KARAWANG, RAKA - Teler sepertinya sudah mewabah di kalangan pelajar Karawang. Tidak hanya obat-obatan terlarang yang dikonsumsi, obat penenang pun diminum tanpa dosis dari dokter. Mereka membelinya di apotek dan diedarkan di antara sesama pelajar.
Tren ini terkuak setelah tiga pelajar salah satu SMK swasta di Karawang, tertangkap anggota Satuan Polisi Pamong Praja (Satpol PP) yang menyisir pelaku tawuran pelajar di sekitar Stadion Singaperbangsa, Selasa (18/7) siang.
Siang kemarin, NVH (17), YNS (17) dan RFI (17), bisa dibilang apes.
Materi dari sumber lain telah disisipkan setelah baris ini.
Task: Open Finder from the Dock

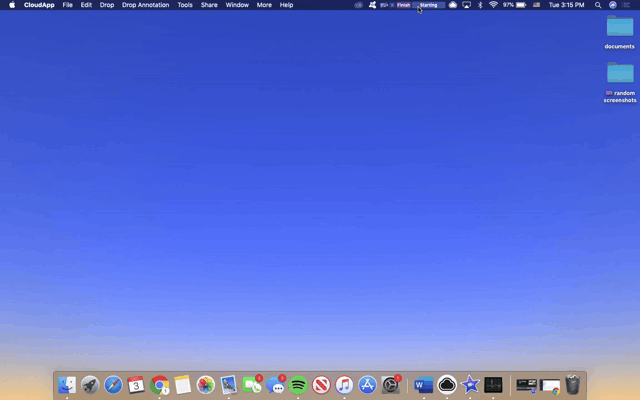Action: pos(67,385)
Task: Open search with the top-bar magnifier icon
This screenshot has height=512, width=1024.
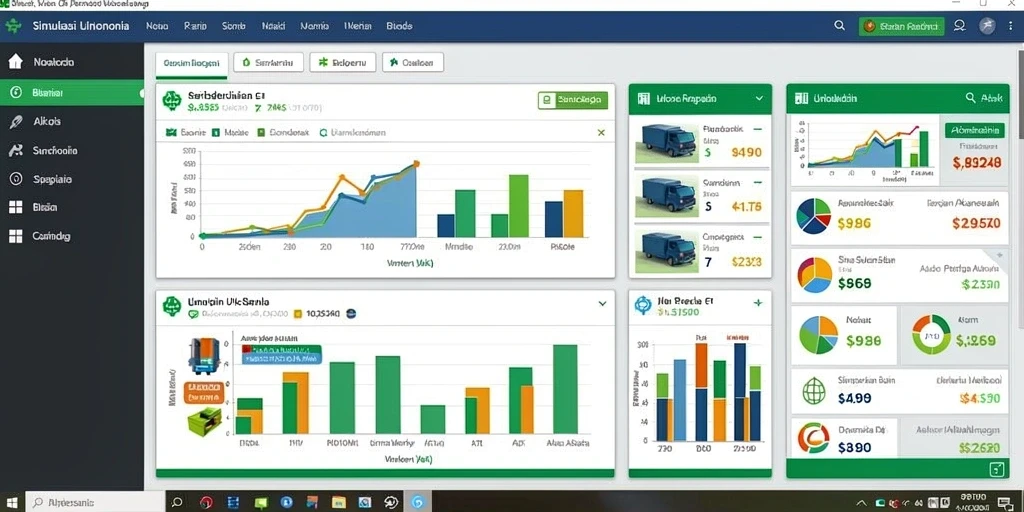Action: [840, 26]

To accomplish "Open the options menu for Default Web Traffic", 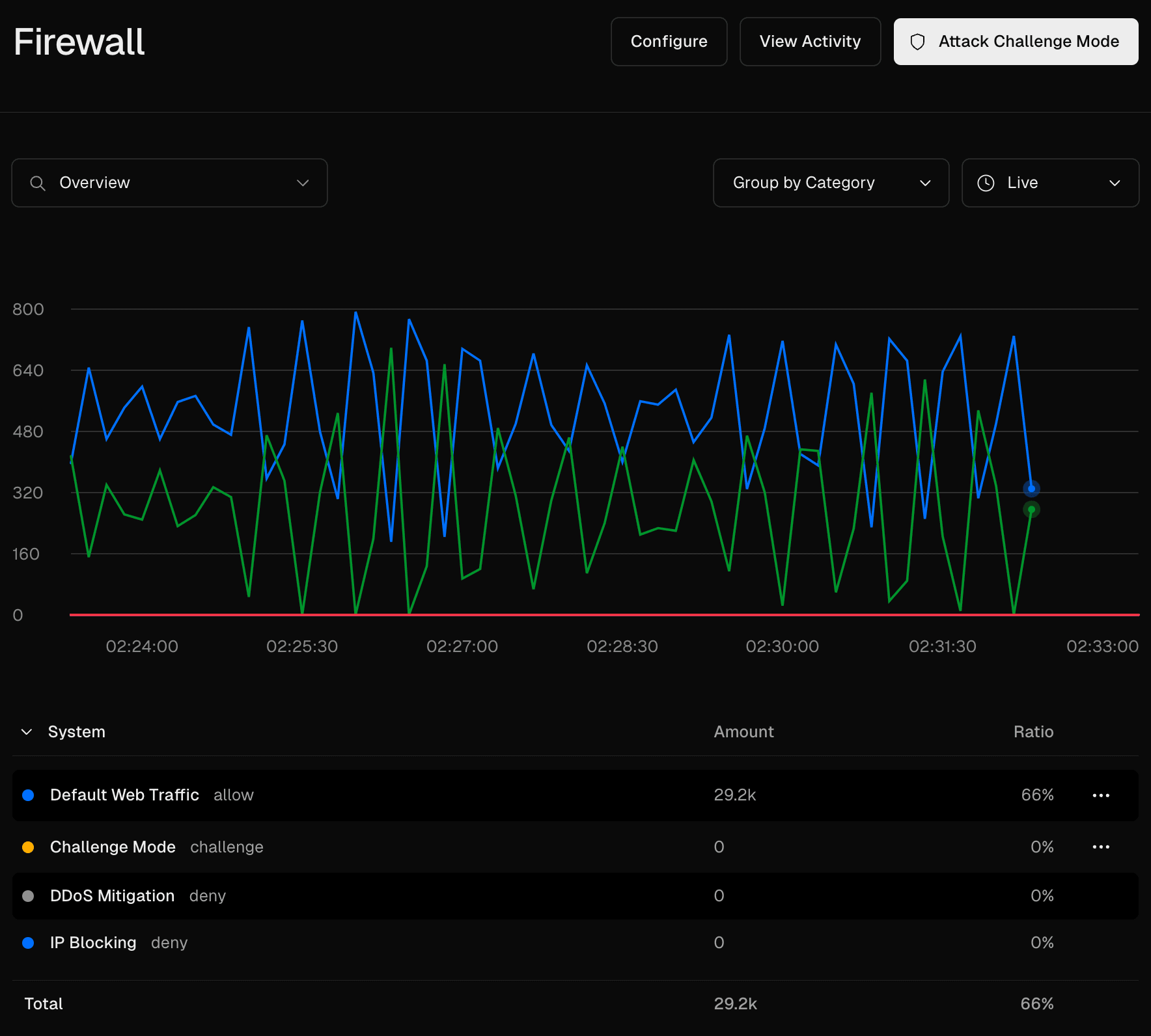I will click(x=1101, y=795).
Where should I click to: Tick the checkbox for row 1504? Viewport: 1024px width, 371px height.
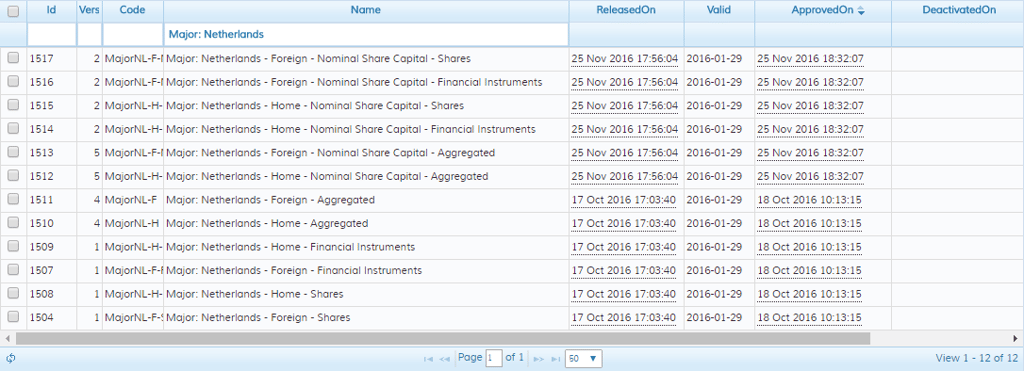[x=13, y=317]
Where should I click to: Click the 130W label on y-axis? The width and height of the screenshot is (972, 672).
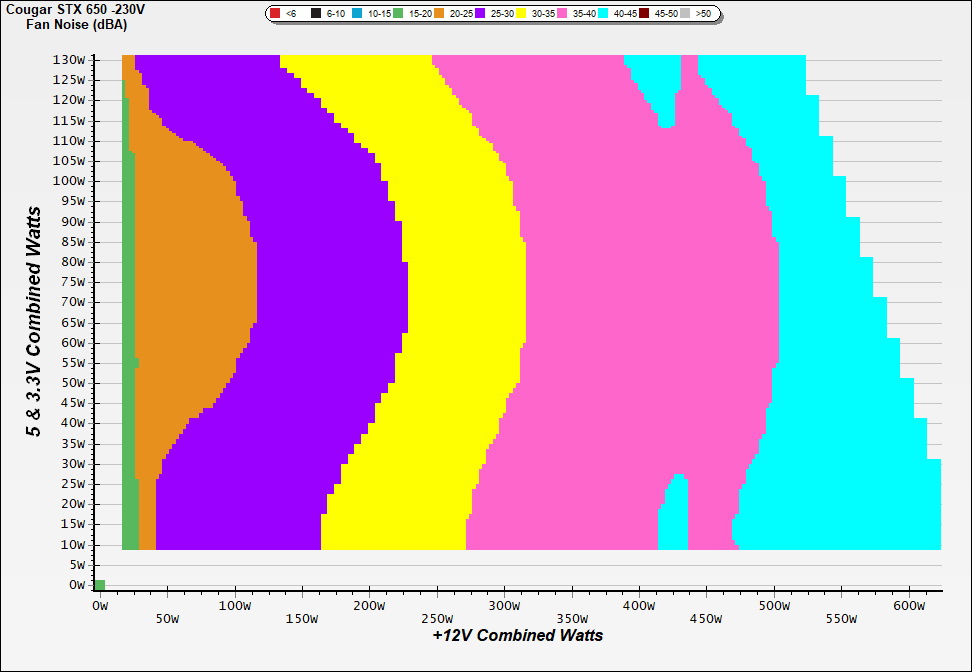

Mereka yang sedang nongkrong bersama teman-teman sekolahnya di sekitar stadion, terkena razia anggota Satpol PP Karawang. Sebenarnya, anggota korps baju cokelat itu tak bermaksud mencari obat-obatan terlarang. Aparat Satpol PP datang ke lokasi tersebut, karena sebelumnya mendapatkan informasi ada aksi tawuran di sekitar jalan baru. Namun di lokasi yang disebut-sebut akan terjadi tawuran itu, tak ditemukan anak-anak sekolah.
Tidak mau pulang dengan tangan hampa, petugas lantas menyambangi Stadion Singaperbangsa. Di sana, petugas menemukan pelajar yang tengah bergerombol. Mengetahui ada petugas, sebagian besar dari mereka berhamburan melarikan diri. Sialnya, tiga di antaranya ketinggalan. Mereka kedapatan santai sambil ngopi.
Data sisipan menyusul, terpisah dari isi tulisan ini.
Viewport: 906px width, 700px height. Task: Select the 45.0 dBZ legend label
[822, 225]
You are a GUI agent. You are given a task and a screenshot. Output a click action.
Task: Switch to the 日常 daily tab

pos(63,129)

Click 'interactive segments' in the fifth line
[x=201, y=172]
Tiga pelajar yang belakangan diketahui berasal dari satu sekolah yang sama ini akhirnya digeledah oleh petugas. Dari tas mereka, petugas menemukan obat penenang jenis obat Tramadol HCI sebanyak 100 butir. Di hadapan petugas, ketiganya mengatakan barang tersebut bukan miliknya, melainkan titipan teman-temannya yang kabur. Meski demikian, mereka mengaku sempat mencicipi obat penenang tersebut.
Kepada Radar Karawang, NVH yang kini duduk di bangku kelas XII TM SMK Bina Karya 1 tersebut mengaku, dirinya tidak tahu apa-apa terkait obat-obatan yang dipegangnya. "Itu obat teman, saya cuma ketitipan saja. Di stadion ngopi. Obat dikasih di warung sama Jenal (rekannya yang kabur)," terang warga Kampung Gempol Ajun, Kelurahan Tanjungpura, Karawang Barat, Selasa (18/7).
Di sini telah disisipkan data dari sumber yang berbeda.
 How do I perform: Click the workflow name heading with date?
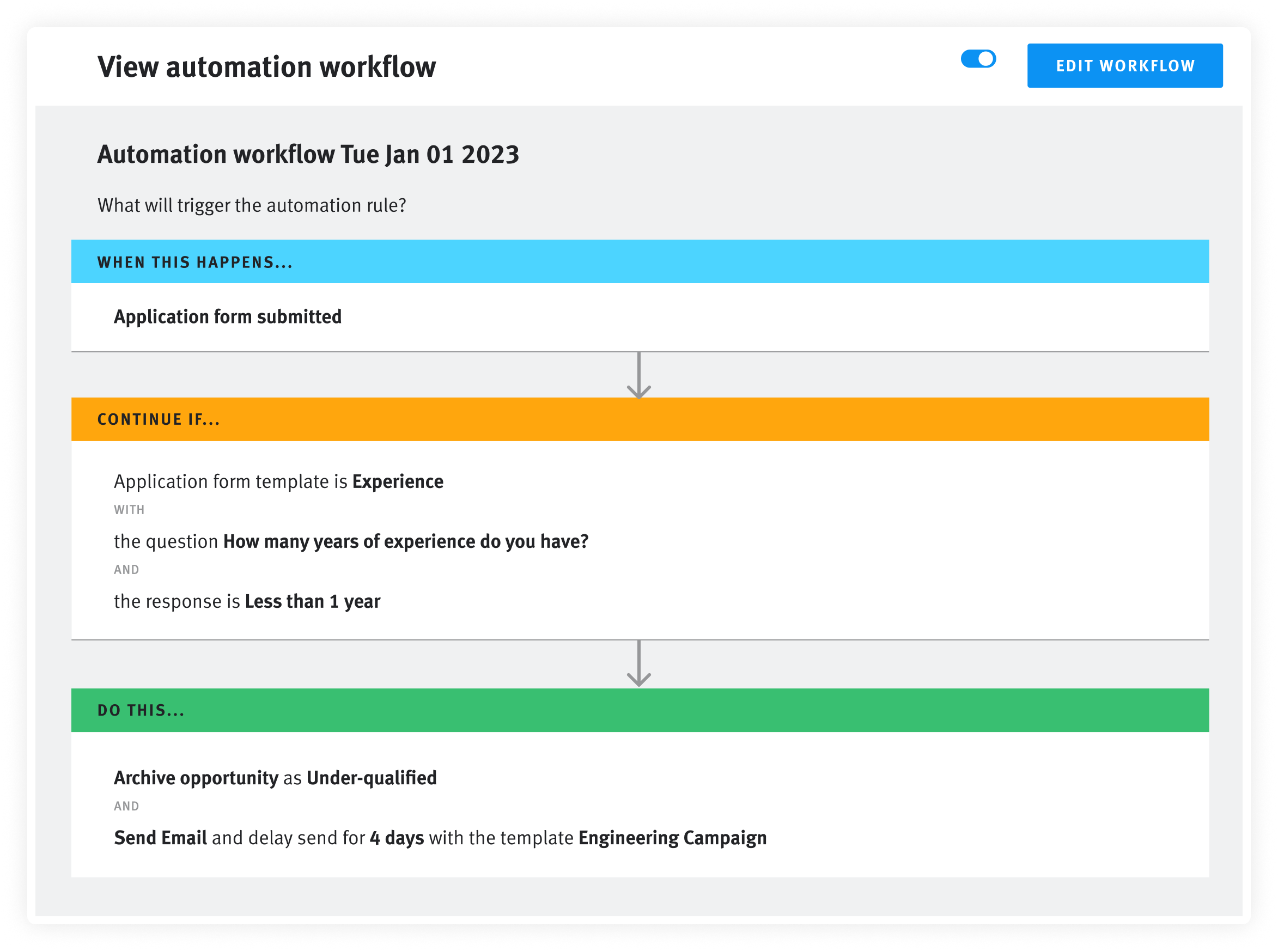pyautogui.click(x=308, y=155)
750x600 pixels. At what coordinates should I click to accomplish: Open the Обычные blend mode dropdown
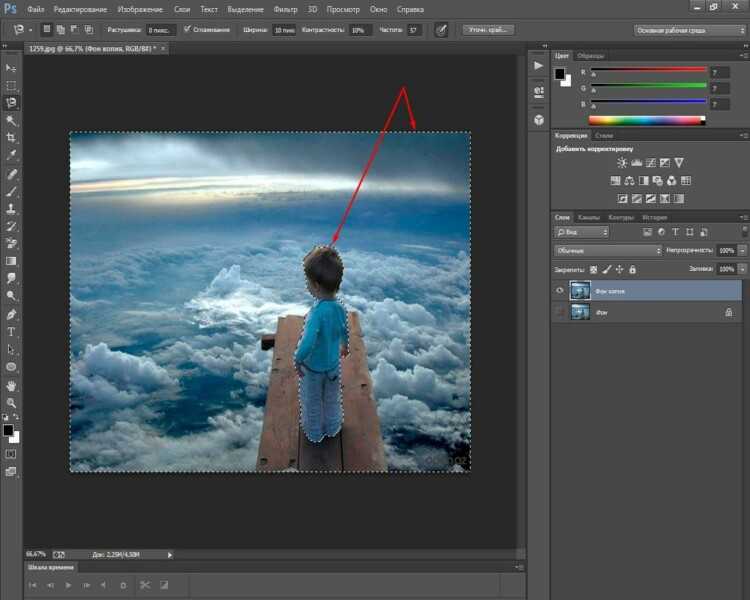click(608, 251)
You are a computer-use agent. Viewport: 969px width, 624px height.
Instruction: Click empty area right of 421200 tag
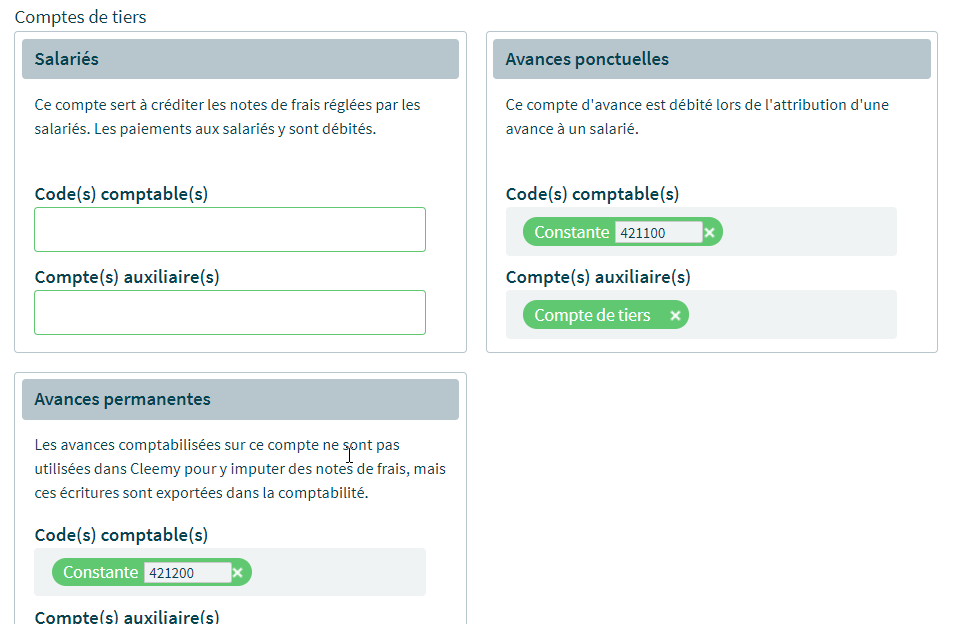pyautogui.click(x=338, y=572)
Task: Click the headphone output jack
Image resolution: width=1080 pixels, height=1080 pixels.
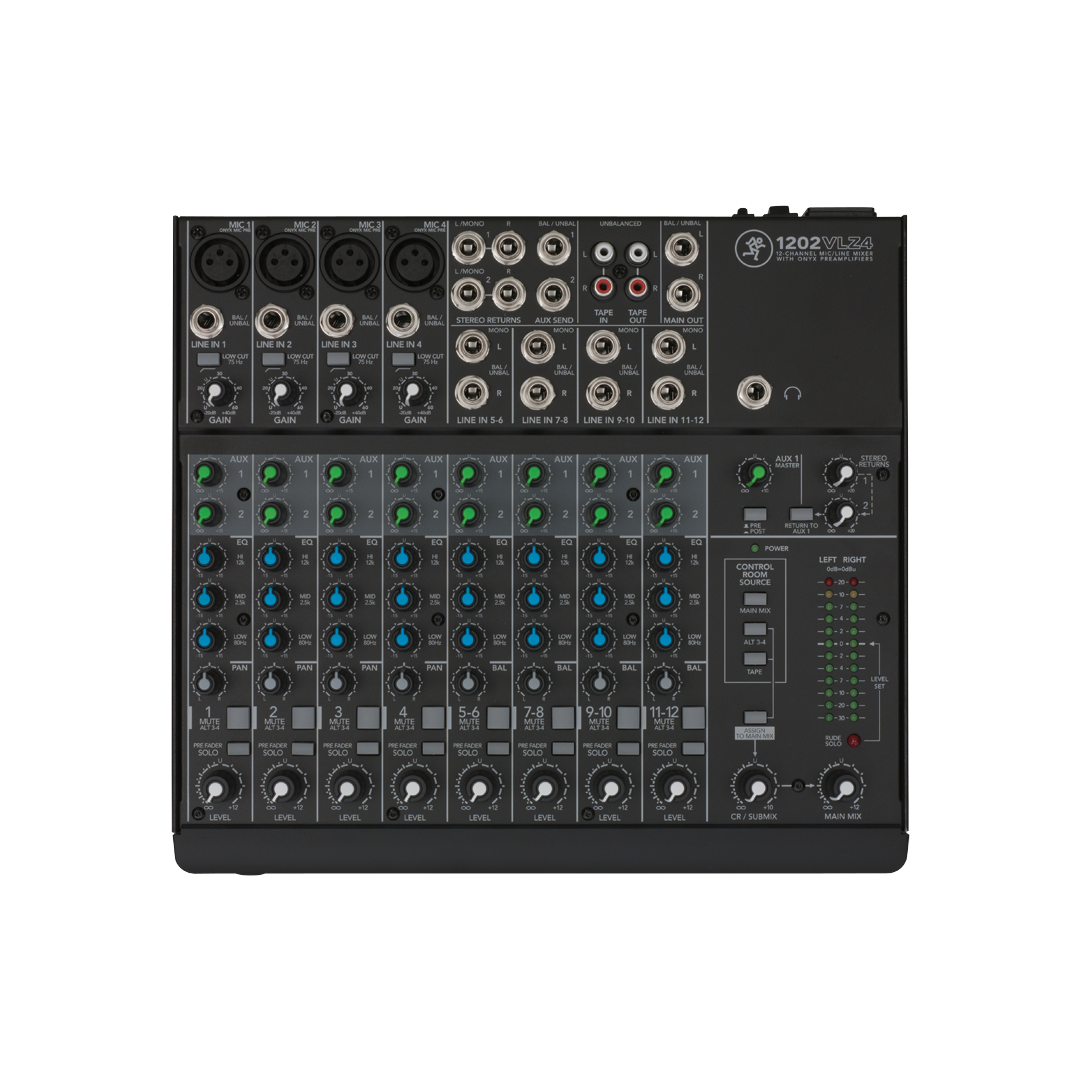Action: point(753,394)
Begitupun dengan YNS. Warga RT 03/10 Kelurahan Telukmungkal, Karawang Barat, itu juga mengaku dirinya tidak mengetahui apa-apa terkait obat-obatan yang dipegang NVH. "Saya cuma ikut nongkrong sama teman-teman, diajak ngopi," terangnya.
RFI, warga Kelurahan Tanjungpura, juga mengaku dirinya sama sekali tidak mengetahui obat-obatan yang ada di tangan temannya itu. Dirinya serta YNS hanya diajak untuk ngopi di Stadion Singaperbangsa. "Karena di sekolah lagi bebas, lagi pemilihan kelas baru, diajak akhirnya ikut," terangnya.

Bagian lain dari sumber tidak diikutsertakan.